**ASSIGNMENT**
Output, word for word, the line that contains "At what coordinates should I click to accomplish: Toggle" and all lines after it in the records below, omitting pictures.

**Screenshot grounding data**
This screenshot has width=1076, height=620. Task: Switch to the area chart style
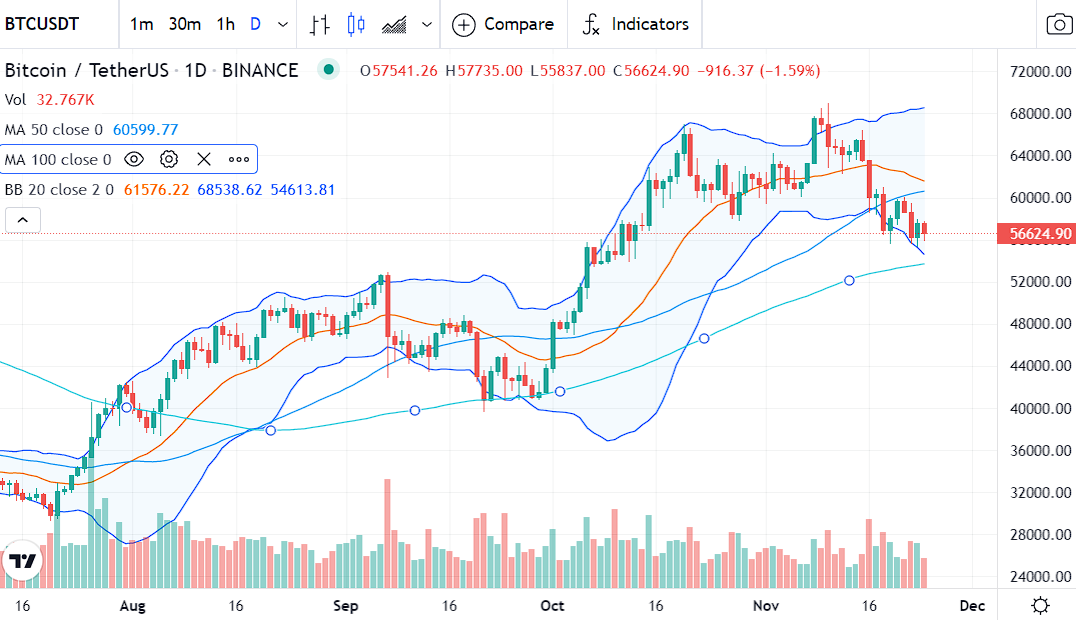click(x=395, y=24)
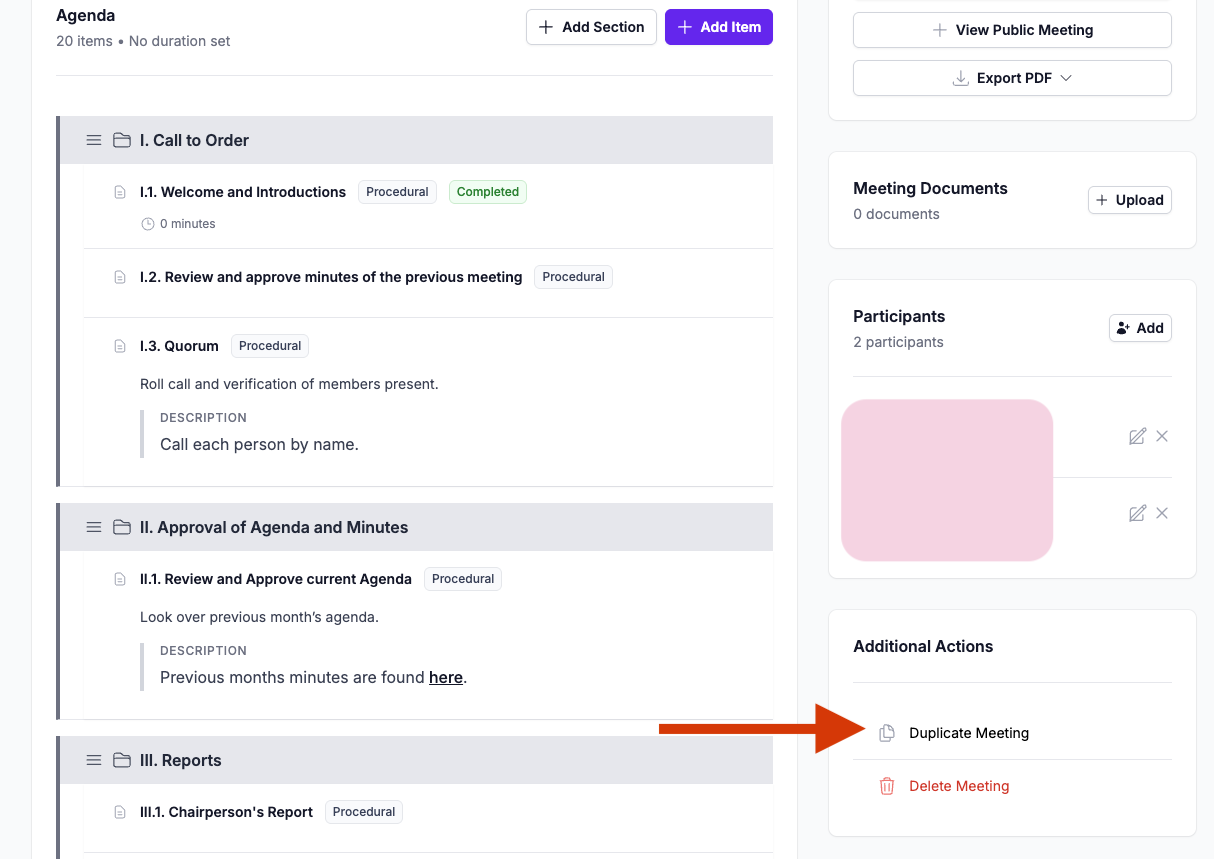Select the Completed status badge
1214x859 pixels.
pos(488,192)
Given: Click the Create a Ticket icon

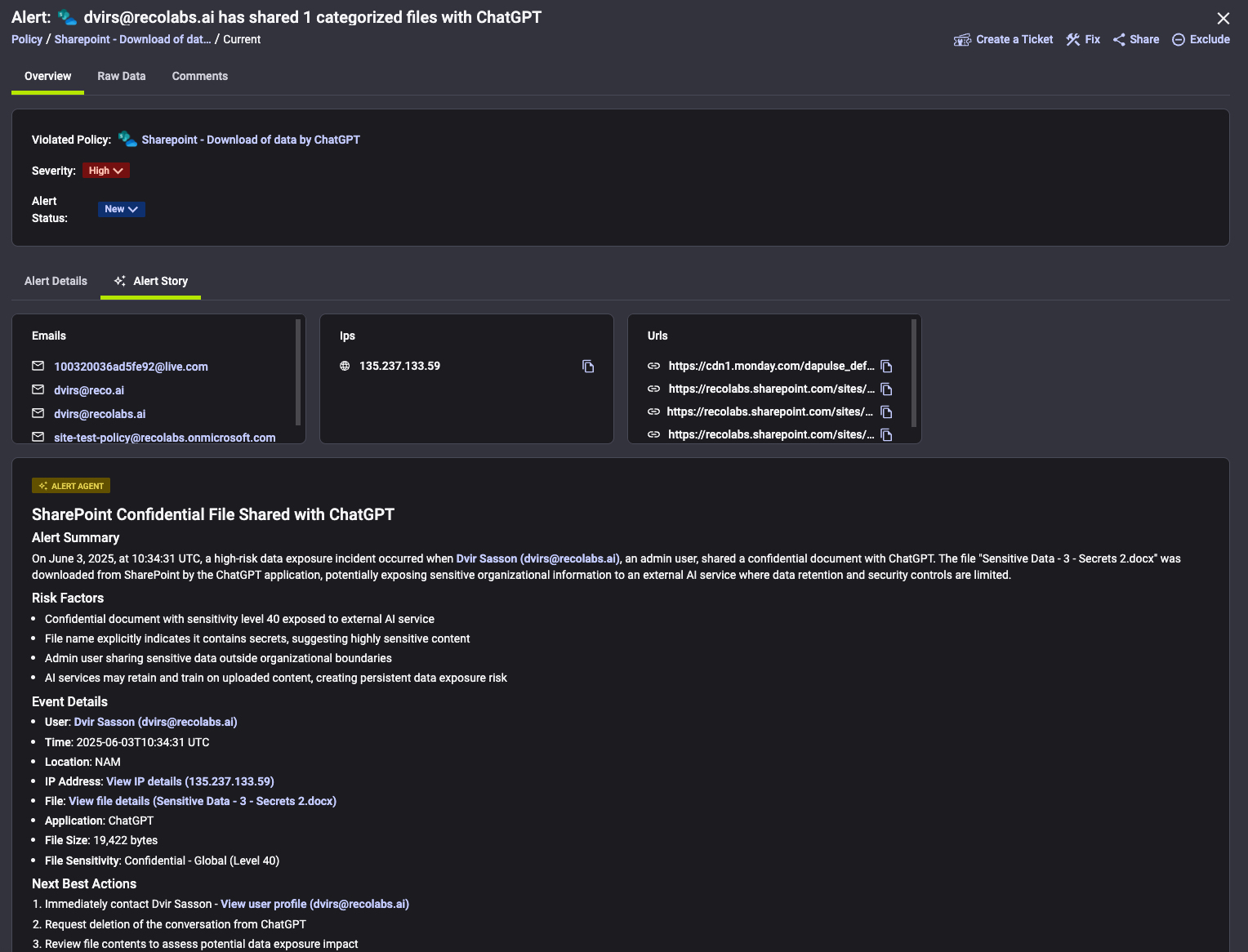Looking at the screenshot, I should coord(962,40).
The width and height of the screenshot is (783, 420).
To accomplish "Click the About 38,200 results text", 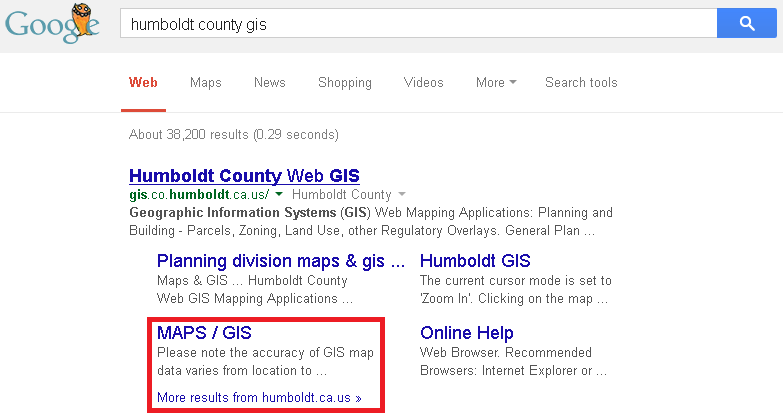I will pos(234,134).
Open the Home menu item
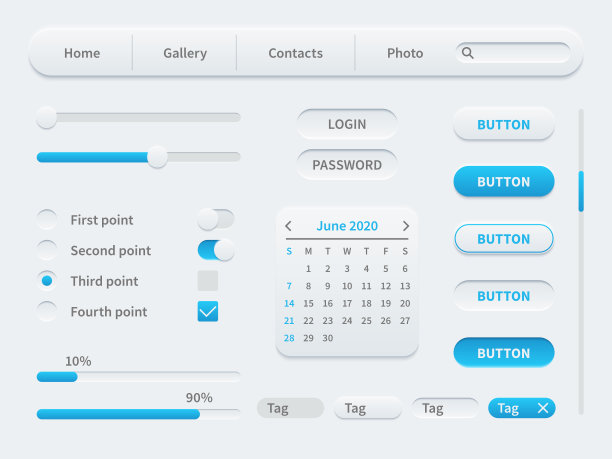 click(x=82, y=53)
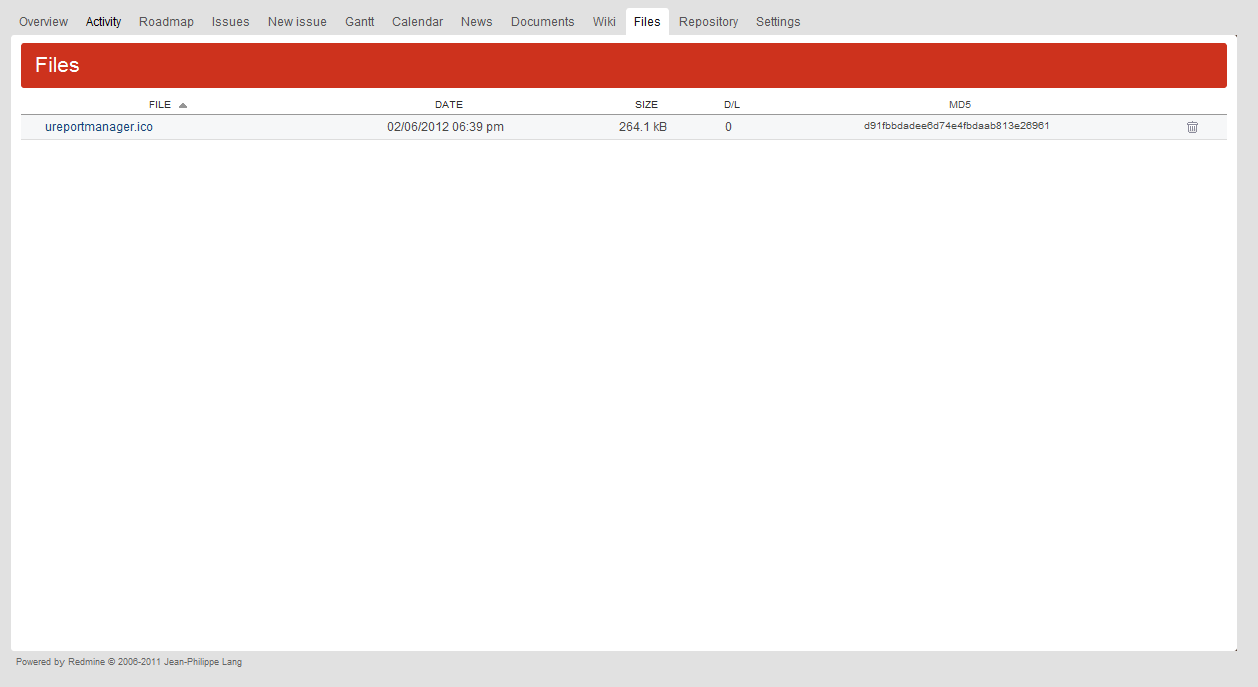Open the Documents tab
Image resolution: width=1258 pixels, height=687 pixels.
(x=542, y=22)
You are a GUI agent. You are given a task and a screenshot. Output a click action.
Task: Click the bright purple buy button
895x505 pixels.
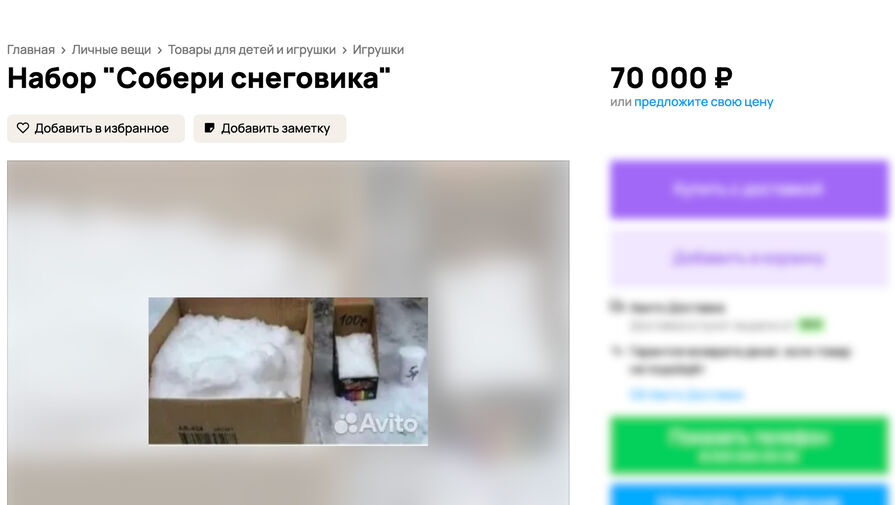pos(749,189)
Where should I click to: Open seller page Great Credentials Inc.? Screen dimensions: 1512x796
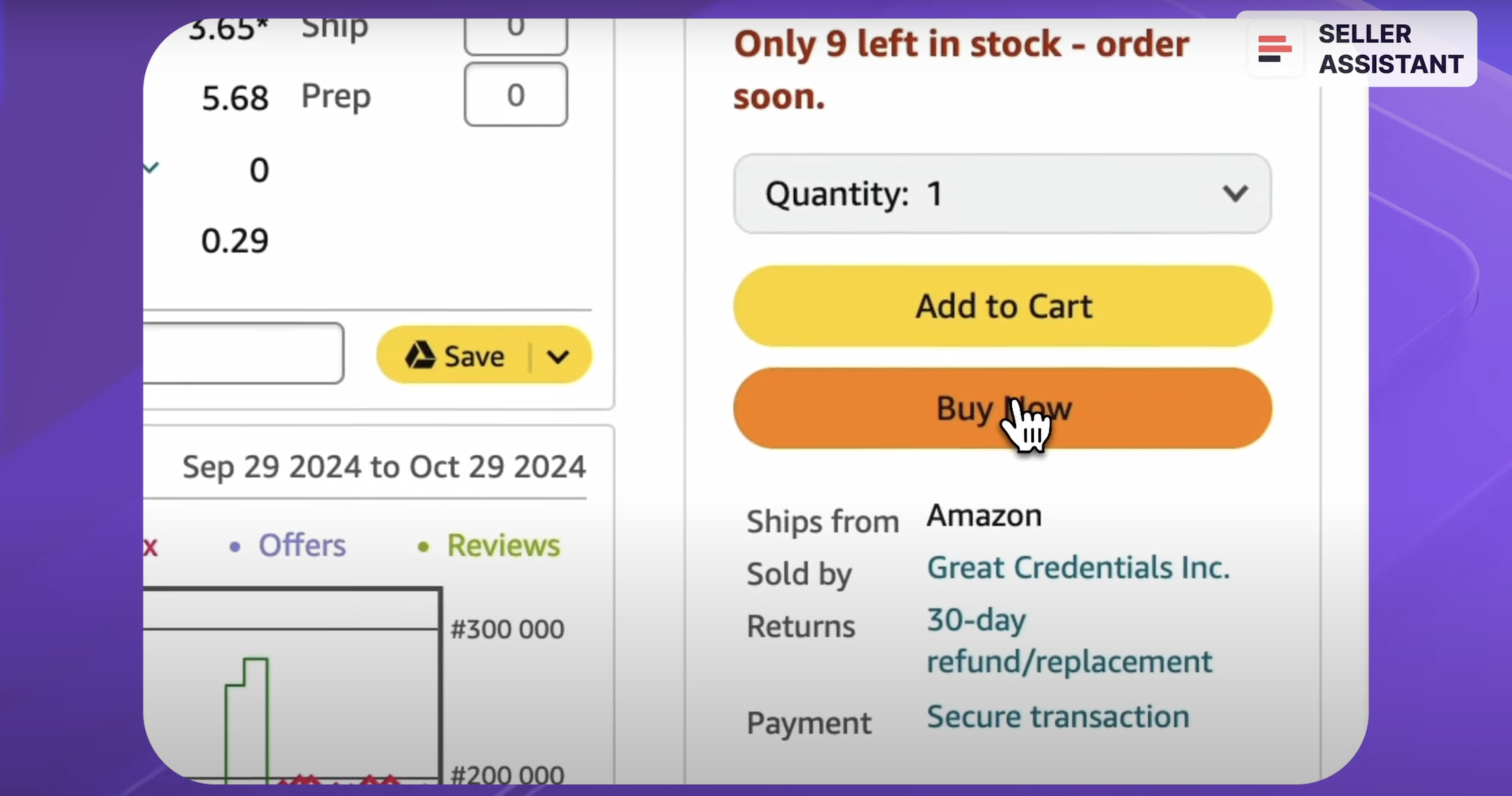point(1079,567)
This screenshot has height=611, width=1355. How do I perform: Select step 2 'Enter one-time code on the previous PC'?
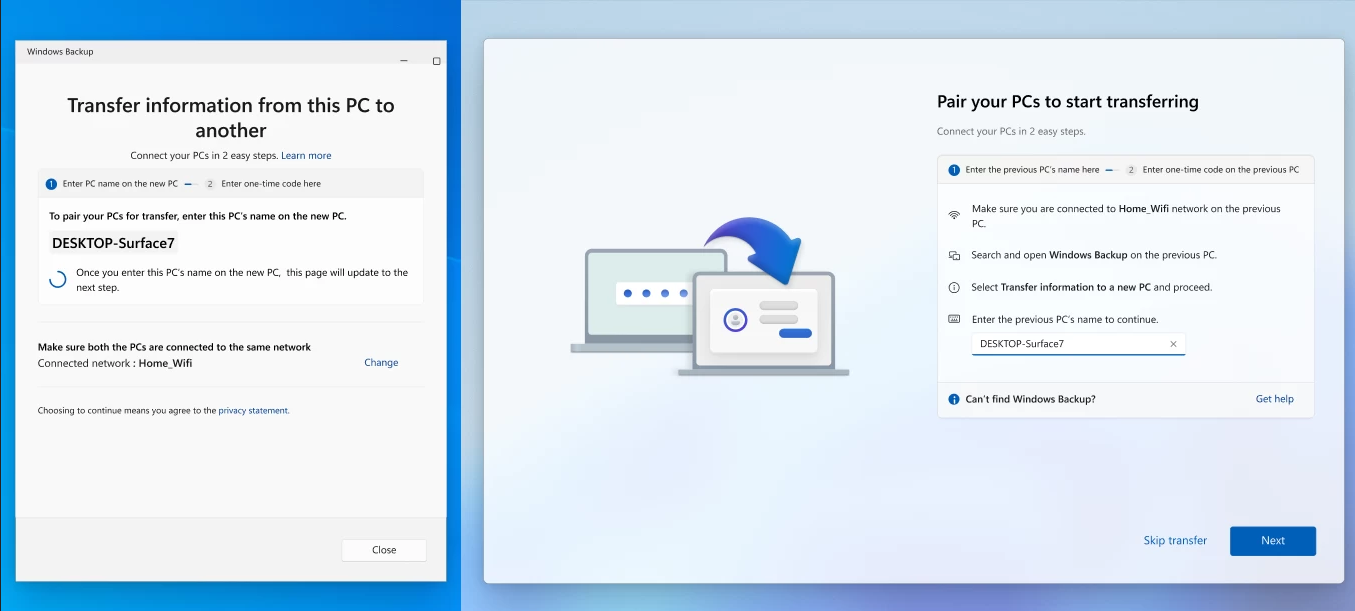point(1212,170)
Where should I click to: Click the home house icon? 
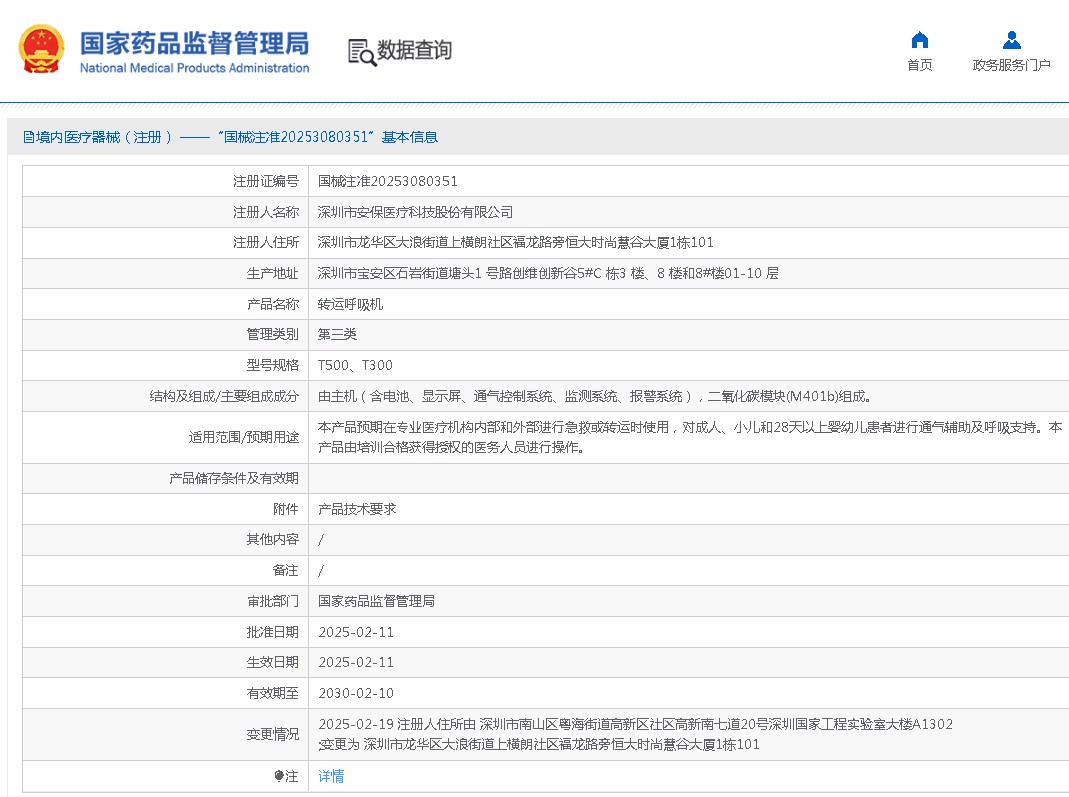pos(919,40)
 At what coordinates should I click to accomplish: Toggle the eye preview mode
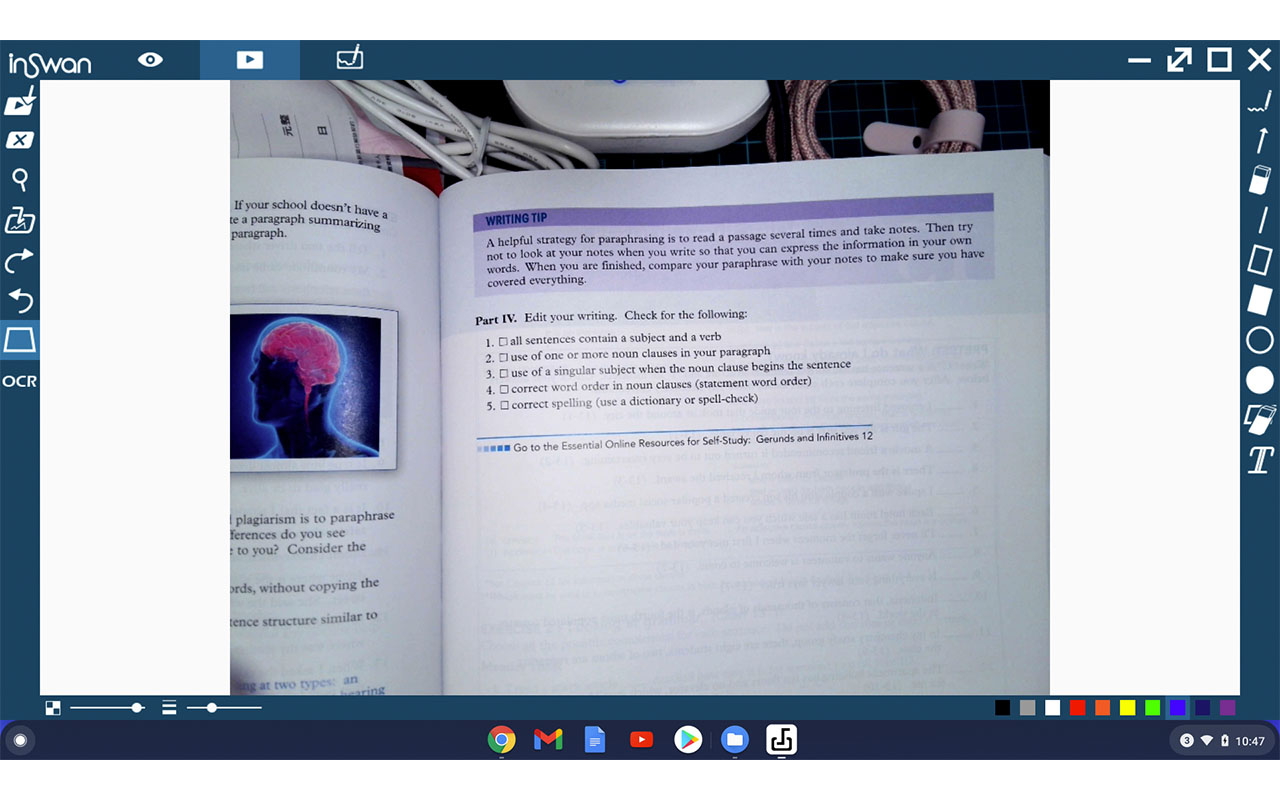[x=150, y=59]
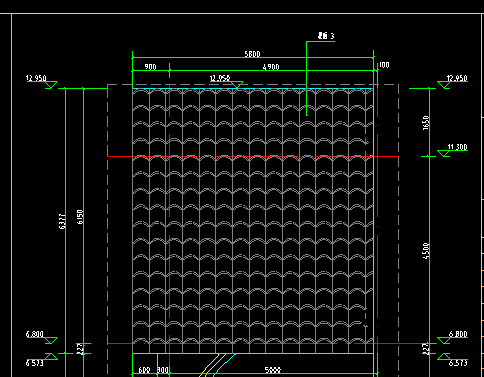The width and height of the screenshot is (484, 377).
Task: Click the right 6.573 elevation symbol
Action: click(x=444, y=357)
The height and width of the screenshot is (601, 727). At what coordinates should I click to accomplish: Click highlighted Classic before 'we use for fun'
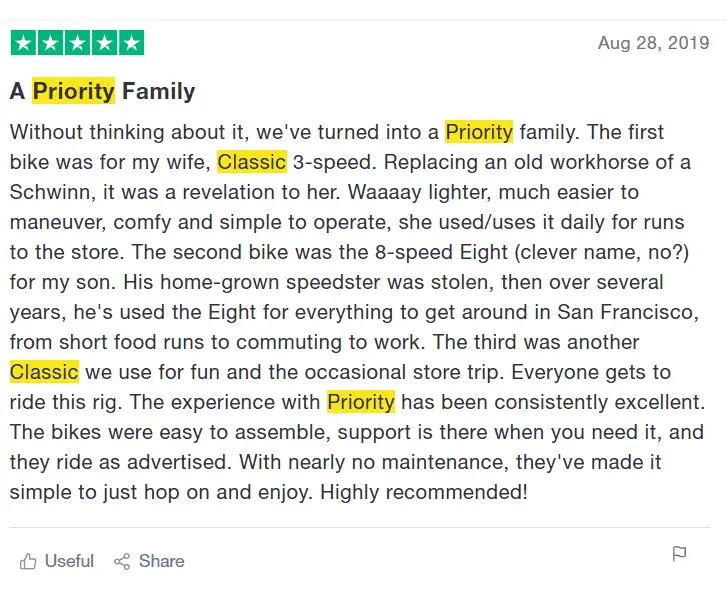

**ANSWER SPACE**
 At what coordinates should I click to accomplish: Toggle the eye preview mode
[x=150, y=59]
The width and height of the screenshot is (484, 377).
Task: Click the right 6.573 elevation symbol
Action: click(x=444, y=357)
The height and width of the screenshot is (601, 727). At what coordinates should I click to accomplish: Click highlighted Classic before 'we use for fun'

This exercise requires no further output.